RECORDS SHOWN:
....

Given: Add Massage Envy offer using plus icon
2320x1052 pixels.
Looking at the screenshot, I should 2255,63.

....

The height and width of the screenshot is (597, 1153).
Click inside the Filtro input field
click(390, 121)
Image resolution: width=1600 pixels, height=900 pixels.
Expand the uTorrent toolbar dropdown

....

WRITTEN EXERCISE:
Could you copy out the records word for word, from the line with "The height and" to the line with "Expand the uTorrent toolbar dropdown", including both of those lines?

TASK OUTPUT:
The height and width of the screenshot is (597, 1153).
Click inside the Filtro input field
click(390, 121)
Image resolution: width=1600 pixels, height=900 pixels.
Expand the uTorrent toolbar dropdown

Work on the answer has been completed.